Look carefully then unto your covenant union with Christ, and think
on Him as your covenant Head: then spread out all your difficulties
and temptations before Him as your Head. Acknowledge before Him
how you have dishonoured His headship by your evil thoughts, your
evil words, and your constant failures; and trust Him, as your Head,
to form in you His image, and by His own most Holy Spirit to give
you the victory. Do not stand at a distance, thinking it your duty to
doubt your union, for by so doing you will never overcome. Without
that union you will never know what victory means. I am assuming
now that in the secret of your own souls you have been verily
engrafted into Christ. I know you were sacramentally in baptism,
but I am looking deeper than that, for many who are baptized are
never saved, and I am speaking now of the real saving union of your
soul with Christ Himself. Now, if that is yours through His wonderful
grace, accept it, act upon it, trust Him as your living Head; and you
will find, as time goes on, that though you cannot overcome, He
can; and that He will finally present you, ‘holy and unblameable
before Him at His coming.’ But here we are brought to the old
difficulty,—that you have no real evidence in your soul of the
existence of such a union with Christ. You know there is your
baptismal union, but still you cannot feel safe, and you greatly doubt
whether you are amongst those who have been ‘Sanctified in Christ
Jesus: called to be saints.’ This is the reason why many of you
cannot come to the sacred feast of the Supper of the Lord, and why
many others, who do come, come with a heavy heart. Would to God
we might see those absent ones brought near, and those heavy
hearts gladdened by the Lord! But in order to that you must grapple
at once with the great question of your own personal salvation,—
your separation unto God. Till that is settled you will be powerless
against yourself. Till you are in Christ, and sanctified in Christ Jesus,
you will never be sanctified at all. If you really desire to be really
holy, for the sake of that holiness begin at the beginning, and never
rest till you are safe.

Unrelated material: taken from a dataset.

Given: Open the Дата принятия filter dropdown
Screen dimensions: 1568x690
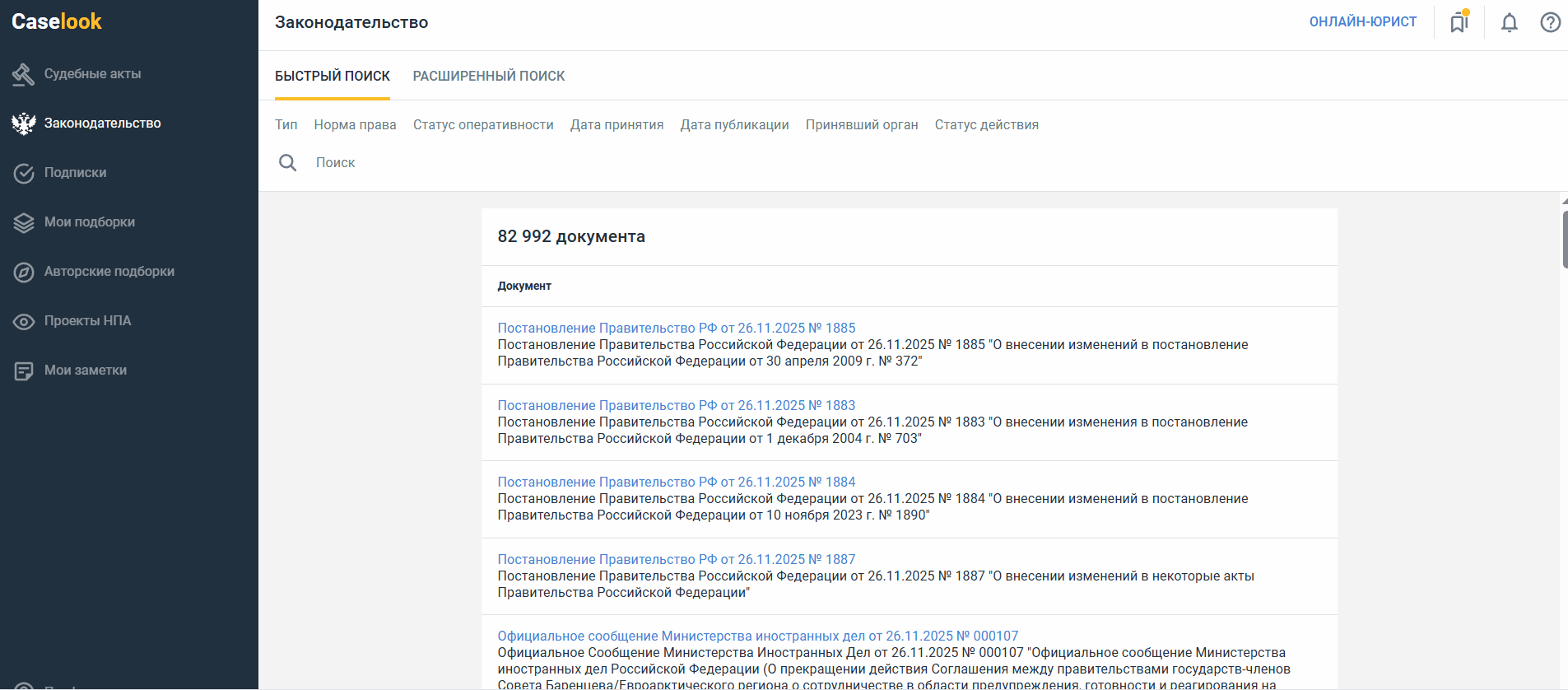Looking at the screenshot, I should (616, 125).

Your safety must come before your holiness, or
you will wait for it for ever. Begin therefore with the prayer, ‘Lord,
save me: I perish.’ Throw yourself into His hand for pardon, for
acceptance, for life. Never rest till you can appropriate the language
of St. Paul: ‘Who hath saved me, and called me with an holy calling.’
And, when that is given, you may go on to those other words of the
same Apostle, and say, ‘According as He hath chosen us in Him
before the foundation of the world, that we should be holy and
without blame before Him in love.’

PROGRESS.
‘But we all, with open face beholding as in a glass the glory of
the Lord, are changed into the same image from glory to glory,
even as by the Spirit of the Lord.’—2 Cor. iii. 18.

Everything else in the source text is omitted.